The basic letters of the genetic code are a quartet of molecules (nucleic acids) designated A, C, G and U. These are combined into 61 triplets called codons, which are analogous to words. The codons provide the blueprints that the cell's protein-building machinery uses to generate amino acids, which are the basic building blocks that make all the proteins found in living organisms. However, cells only use 20 amino acids. That means a number of amino acids are produced by several different codons. For example, CCA, CCG and CCC are synonymous codons because they all encode for the same amino acid, proline.
It turns out that there is a reason for this redundancy. Some codons are faster and easier for cells to process and assemble into proteins than others. Recognition of this difference led to the concept of optimal codons and the hypothesis that natural selection should drive organisms – particularly fast growing ones – to use genes that use optimal codons to make critical proteins that need to be highly abundant or synthesized rapidly in cells.
The problem with this hypothesis was shown by Johnson and Rokas' study of the effect of changing codon usage on the simple biological clock found in single-celled cyanobacteria (blue-green algae) and a similar study of the more complex biological clock found in bread mold performed by a team led by Yi Liu that were published together.

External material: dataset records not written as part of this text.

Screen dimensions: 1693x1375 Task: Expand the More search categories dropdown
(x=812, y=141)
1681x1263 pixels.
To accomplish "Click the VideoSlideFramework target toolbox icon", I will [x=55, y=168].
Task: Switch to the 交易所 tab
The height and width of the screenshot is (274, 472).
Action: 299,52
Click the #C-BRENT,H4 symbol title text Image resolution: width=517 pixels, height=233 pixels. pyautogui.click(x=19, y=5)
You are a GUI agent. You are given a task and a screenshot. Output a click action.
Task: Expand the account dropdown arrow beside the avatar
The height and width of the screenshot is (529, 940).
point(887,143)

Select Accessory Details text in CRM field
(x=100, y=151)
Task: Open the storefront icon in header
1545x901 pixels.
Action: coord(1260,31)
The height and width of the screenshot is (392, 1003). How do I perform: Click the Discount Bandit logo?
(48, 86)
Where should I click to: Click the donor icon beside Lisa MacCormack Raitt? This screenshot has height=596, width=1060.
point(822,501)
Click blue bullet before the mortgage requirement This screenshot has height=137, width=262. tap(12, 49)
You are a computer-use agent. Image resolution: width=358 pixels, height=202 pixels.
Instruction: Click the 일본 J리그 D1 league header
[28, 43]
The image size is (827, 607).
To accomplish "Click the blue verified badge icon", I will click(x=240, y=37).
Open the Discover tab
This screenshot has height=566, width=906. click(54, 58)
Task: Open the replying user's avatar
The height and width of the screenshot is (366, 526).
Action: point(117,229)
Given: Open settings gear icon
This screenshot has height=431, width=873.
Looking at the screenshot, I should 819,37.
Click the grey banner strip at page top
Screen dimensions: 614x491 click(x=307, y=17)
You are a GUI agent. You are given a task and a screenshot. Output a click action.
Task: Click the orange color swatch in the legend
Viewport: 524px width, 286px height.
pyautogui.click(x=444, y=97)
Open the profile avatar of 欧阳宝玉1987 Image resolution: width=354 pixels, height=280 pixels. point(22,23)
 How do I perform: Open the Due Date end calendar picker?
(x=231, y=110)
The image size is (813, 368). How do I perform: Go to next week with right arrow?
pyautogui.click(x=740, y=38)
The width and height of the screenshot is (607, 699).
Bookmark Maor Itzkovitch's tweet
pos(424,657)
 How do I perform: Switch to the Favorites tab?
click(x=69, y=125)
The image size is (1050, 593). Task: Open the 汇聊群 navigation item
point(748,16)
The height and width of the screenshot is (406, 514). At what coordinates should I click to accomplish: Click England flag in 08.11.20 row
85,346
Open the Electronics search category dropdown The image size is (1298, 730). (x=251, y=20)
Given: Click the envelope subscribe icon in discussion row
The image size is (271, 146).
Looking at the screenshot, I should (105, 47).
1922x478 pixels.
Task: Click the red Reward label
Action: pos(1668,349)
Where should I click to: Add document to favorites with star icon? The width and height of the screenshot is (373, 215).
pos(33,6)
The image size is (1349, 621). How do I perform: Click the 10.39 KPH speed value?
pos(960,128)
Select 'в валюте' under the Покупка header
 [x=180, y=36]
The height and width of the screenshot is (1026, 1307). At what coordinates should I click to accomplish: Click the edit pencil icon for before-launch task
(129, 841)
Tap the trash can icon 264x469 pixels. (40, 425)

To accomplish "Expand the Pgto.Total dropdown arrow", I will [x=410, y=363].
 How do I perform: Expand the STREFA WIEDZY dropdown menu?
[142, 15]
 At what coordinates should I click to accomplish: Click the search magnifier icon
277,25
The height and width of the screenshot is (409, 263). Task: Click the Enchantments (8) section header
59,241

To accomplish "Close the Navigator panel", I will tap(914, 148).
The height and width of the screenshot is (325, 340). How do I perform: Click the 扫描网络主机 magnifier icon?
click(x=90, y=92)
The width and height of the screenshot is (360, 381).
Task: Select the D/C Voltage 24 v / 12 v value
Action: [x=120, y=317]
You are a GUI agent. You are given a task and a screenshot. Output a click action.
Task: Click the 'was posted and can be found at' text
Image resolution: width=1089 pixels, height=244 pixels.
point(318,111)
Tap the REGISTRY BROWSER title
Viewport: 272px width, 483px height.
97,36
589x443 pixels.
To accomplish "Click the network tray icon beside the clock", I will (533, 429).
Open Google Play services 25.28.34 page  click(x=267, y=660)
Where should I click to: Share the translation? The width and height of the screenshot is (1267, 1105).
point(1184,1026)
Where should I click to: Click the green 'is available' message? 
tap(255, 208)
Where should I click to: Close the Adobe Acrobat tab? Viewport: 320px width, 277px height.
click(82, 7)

"What the Liu team found was that optimizing all the codons used by the fungal biological clock knocked the clock out, which was totally unexpected! Those researchers concluded that clock proteins in the fungus are not properly assembled if they are synthesized too rapidly; it's as if the speed of one's writing affected our ability to read the text," Johnson summarized.
In the cyanobacteria, however, the researchers observed a different phenomenon. At Vanderbilt, Research Associate Professor Yao Xu optimized the codons in the cyanobacteria's biological clock. This did not shut the clock down in the algae, but it did have a more subtle, but potentially as profound effect: It significantly reduced cell survival at certain temperatures.
"Xu figured that the biological clock with optimized codons might work better at lower temperatures and it did," Johnson said. However the substitution also modified the biological clock so it ran with a longer, 30-hour period. When forced to operate in a 24-hour daily light/dark cycles, the bacteria with the optimized clock grew significantly slower than "wild-type" cells. "In cyanobacteria, it's as if writing speed changes the meaning," said Rokas.
The potential importance of changes in synonymous codon usage in adapting to environmental factors is magnified by the fact that they can influence the operation of biological clocks, which function as a key adaptation to daily environmental rhythms. Biological clocks control and influence dozens of different basic biological processes, including sleeping and feeding patterns, core body temperature, brain activity, hormone production and cell regeneration.
"It is now clear that variations in codon usage is a fundamental and underappreciated form of gene regulation," said Rokas.
Recognition of the importance of this process has a number of potential applications in biotechnology. For example, "it should be possible to improve the ability of algae to robustly express biofuel-producing proteins from other organisms by optimizing the codons that they use," Johnson said.
Vanderbilt graduate student Peijun Ma, postdoctoral fellow Premal Shah from the University of Pennsylvania and Yi Liu, professor at the University of Texas Southwestern Medical Center also contributed to the study, which was funded by grants from the National Institute of General Medical Sciences (GM067152, GM088595, GM068496 & GM062591), the Welch Foundation (I-1560), the National Science Foundation (DEB-0844968), the Burroughs Wellcome Fund and a David & Lucille Packard Foundation Fellowship.